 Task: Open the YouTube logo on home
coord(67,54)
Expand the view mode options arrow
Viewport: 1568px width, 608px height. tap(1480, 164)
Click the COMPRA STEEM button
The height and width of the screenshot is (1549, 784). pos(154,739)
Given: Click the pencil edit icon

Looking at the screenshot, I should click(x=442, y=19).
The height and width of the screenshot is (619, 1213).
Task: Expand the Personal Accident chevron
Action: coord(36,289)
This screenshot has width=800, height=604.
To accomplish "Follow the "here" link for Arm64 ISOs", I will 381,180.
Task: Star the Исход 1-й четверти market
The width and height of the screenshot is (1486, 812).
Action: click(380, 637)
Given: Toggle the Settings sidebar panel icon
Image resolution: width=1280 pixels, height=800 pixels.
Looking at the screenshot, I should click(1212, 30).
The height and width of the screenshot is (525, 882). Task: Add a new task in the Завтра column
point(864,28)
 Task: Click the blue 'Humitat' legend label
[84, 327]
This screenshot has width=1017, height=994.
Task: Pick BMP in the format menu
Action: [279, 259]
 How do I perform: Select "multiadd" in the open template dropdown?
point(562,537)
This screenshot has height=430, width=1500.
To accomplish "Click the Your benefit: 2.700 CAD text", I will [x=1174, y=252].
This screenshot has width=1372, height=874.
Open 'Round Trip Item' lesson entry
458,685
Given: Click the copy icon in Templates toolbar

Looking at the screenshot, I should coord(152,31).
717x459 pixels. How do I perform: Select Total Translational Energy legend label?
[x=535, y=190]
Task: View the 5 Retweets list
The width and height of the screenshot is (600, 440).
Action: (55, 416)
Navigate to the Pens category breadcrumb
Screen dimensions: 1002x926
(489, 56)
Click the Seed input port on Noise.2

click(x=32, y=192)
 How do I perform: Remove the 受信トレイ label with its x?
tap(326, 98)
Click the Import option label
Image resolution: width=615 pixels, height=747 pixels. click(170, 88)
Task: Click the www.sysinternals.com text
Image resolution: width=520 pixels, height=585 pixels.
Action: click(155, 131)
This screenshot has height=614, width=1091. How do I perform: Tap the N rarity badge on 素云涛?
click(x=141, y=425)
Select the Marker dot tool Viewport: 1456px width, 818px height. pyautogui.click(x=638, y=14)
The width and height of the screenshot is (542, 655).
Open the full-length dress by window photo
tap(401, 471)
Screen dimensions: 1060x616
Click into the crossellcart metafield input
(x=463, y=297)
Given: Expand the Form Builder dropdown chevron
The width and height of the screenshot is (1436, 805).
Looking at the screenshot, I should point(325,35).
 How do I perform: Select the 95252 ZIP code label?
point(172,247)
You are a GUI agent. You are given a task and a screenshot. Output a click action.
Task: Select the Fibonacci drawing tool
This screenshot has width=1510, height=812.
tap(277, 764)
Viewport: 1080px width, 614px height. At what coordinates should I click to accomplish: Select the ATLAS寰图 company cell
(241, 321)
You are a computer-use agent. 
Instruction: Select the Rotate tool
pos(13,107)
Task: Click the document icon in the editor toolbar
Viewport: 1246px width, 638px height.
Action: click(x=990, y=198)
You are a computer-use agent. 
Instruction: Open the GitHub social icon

□ □ □

Exercise description: Find how many lines in the data above include the string "will", and give that number alone.

Response area: 2